TASK STATEMENT
Transcribe the entries, keeping every character the same.

Stored entries
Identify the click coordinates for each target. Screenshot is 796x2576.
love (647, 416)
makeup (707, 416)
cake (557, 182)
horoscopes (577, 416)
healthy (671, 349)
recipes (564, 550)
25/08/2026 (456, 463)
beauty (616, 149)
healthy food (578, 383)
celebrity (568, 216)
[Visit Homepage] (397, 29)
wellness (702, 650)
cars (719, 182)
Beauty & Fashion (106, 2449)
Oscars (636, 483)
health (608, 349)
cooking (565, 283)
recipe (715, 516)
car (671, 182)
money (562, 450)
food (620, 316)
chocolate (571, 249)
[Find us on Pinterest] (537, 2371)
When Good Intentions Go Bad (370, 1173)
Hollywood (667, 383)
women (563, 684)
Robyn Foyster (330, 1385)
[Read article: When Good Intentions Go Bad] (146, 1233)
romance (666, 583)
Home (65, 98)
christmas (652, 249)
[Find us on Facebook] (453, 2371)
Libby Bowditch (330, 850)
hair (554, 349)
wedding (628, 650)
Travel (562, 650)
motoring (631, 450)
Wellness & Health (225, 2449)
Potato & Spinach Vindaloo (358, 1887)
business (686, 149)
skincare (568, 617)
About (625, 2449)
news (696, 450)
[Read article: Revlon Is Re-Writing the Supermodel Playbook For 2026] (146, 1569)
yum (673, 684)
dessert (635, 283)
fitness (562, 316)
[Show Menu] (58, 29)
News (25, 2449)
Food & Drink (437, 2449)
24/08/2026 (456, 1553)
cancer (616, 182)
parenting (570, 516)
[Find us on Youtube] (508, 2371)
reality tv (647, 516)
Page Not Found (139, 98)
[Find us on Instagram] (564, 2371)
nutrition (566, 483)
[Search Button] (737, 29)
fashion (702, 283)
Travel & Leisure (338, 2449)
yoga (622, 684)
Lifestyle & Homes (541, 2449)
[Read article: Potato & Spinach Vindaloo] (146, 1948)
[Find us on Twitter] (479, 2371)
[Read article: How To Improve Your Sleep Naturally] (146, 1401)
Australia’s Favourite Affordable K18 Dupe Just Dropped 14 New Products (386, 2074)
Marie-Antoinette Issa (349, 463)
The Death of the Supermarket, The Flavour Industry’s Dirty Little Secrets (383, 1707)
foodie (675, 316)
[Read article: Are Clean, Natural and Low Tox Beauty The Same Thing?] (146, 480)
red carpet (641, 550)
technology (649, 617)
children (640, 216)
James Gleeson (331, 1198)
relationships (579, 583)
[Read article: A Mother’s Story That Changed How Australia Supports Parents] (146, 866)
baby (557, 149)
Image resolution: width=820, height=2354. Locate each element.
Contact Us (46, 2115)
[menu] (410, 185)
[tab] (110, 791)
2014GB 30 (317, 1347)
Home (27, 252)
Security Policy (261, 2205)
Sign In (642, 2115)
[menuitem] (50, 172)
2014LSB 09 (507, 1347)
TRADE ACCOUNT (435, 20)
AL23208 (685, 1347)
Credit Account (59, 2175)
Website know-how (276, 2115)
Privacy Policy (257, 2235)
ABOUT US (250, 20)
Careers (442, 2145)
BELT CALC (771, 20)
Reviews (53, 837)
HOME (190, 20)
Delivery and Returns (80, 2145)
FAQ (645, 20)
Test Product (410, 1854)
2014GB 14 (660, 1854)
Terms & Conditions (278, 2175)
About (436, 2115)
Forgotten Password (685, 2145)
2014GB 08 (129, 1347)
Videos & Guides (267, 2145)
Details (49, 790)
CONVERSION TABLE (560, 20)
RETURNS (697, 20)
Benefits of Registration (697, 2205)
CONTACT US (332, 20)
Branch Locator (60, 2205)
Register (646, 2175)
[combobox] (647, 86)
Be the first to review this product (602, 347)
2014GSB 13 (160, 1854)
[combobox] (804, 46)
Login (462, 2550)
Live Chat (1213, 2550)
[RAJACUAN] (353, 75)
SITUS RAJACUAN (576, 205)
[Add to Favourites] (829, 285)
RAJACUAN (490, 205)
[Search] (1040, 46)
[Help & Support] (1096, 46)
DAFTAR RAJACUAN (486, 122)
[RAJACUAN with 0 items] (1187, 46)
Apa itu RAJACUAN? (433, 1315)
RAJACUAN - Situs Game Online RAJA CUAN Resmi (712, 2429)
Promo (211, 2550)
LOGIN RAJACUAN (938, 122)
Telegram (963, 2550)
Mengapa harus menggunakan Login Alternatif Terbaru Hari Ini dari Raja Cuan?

RESPONSE BELOW
Identify the click coordinates for each target. Screenshot is 796x2576.
love (647, 416)
makeup (707, 416)
cake (557, 182)
horoscopes (577, 416)
healthy (671, 349)
recipes (564, 550)
25/08/2026 (456, 463)
beauty (616, 149)
healthy food (578, 383)
celebrity (568, 216)
[Visit Homepage] (397, 29)
wellness (702, 650)
cars (719, 182)
Beauty & Fashion (106, 2449)
Oscars (636, 483)
health (608, 349)
cooking (565, 283)
recipe (715, 516)
car (671, 182)
money (562, 450)
food (620, 316)
chocolate (571, 249)
[Find us on Pinterest] (537, 2371)
When Good Intentions Go Bad (370, 1173)
Hollywood (667, 383)
women (563, 684)
Robyn Foyster (330, 1385)
[Read article: When Good Intentions Go Bad] (146, 1233)
romance (666, 583)
Home (65, 98)
christmas (652, 249)
[Find us on Facebook] (453, 2371)
Libby Bowditch (330, 850)
hair (554, 349)
wedding (628, 650)
Travel (562, 650)
motoring (631, 450)
Wellness & Health (225, 2449)
Potato & Spinach Vindaloo (358, 1887)
business (686, 149)
skincare (568, 617)
About (625, 2449)
news (696, 450)
[Read article: Revlon Is Re-Writing the Supermodel Playbook For 2026] (146, 1569)
yum (673, 684)
dessert (635, 283)
fitness (562, 316)
[Show Menu] (58, 29)
News (25, 2449)
Food & Drink (437, 2449)
24/08/2026 (456, 1553)
cancer (616, 182)
parenting (570, 516)
[Find us on Youtube] (508, 2371)
reality tv (647, 516)
Page Not Found (139, 98)
[Find us on Instagram] (564, 2371)
nutrition (566, 483)
[Search Button] (737, 29)
fashion (702, 283)
Travel & Leisure (338, 2449)
yoga (622, 684)
Lifestyle & Homes (541, 2449)
[Read article: Potato & Spinach Vindaloo] (146, 1948)
[Find us on Twitter] (479, 2371)
[Read article: How To Improve Your Sleep Naturally] (146, 1401)
Australia’s Favourite Affordable K18 Dupe Just Dropped 14 New Products (386, 2074)
Marie-Antoinette Issa (349, 463)
The Death of the Supermarket, The Flavour Industry’s Dirty Little Secrets (383, 1707)
foodie (675, 316)
[Read article: Are Clean, Natural and Low Tox Beauty The Same Thing?] (146, 480)
red carpet (641, 550)
technology (649, 617)
children (640, 216)
James Gleeson (331, 1198)
relationships (579, 583)
[Read article: A Mother’s Story That Changed How Australia Supports Parents] (146, 866)
baby (557, 149)
Image resolution: width=820, height=2354. Locate each element.
Contact Us (46, 2115)
[menu] (410, 185)
[tab] (110, 791)
2014GB 30 (317, 1347)
Home (27, 252)
Security Policy (261, 2205)
Sign In (642, 2115)
[menuitem] (50, 172)
2014LSB 09 (507, 1347)
TRADE ACCOUNT (435, 20)
AL23208 (685, 1347)
Credit Account (59, 2175)
Website know-how (276, 2115)
Privacy Policy (257, 2235)
ABOUT US (250, 20)
Careers (442, 2145)
BELT CALC (771, 20)
Reviews (53, 837)
HOME (190, 20)
Delivery and Returns (80, 2145)
FAQ (645, 20)
Test Product (410, 1854)
2014GB 14 (660, 1854)
Terms & Conditions (278, 2175)
About (436, 2115)
Forgotten Password (685, 2145)
2014GB 08 (129, 1347)
Videos & Guides (267, 2145)
Details (49, 790)
CONVERSION TABLE (560, 20)
RETURNS (697, 20)
Benefits of Registration (697, 2205)
CONTACT US (332, 20)
Branch Locator (60, 2205)
Register (646, 2175)
[combobox] (647, 86)
Be the first to review this product (602, 347)
2014GSB 13 (160, 1854)
[combobox] (804, 46)
Login (462, 2550)
Live Chat (1213, 2550)
[RAJACUAN] (353, 75)
SITUS RAJACUAN (576, 205)
[Add to Favourites] (829, 285)
RAJACUAN (490, 205)
[Search] (1040, 46)
[Help & Support] (1096, 46)
DAFTAR RAJACUAN (486, 122)
[RAJACUAN with 0 items] (1187, 46)
Apa itu RAJACUAN? (433, 1315)
RAJACUAN - Situs Game Online RAJA CUAN Resmi (712, 2429)
Promo (211, 2550)
LOGIN RAJACUAN (938, 122)
Telegram (963, 2550)
Mengapa harus menggunakan Login Alternatif Terbaru Hari Ini dari Raja Cuan?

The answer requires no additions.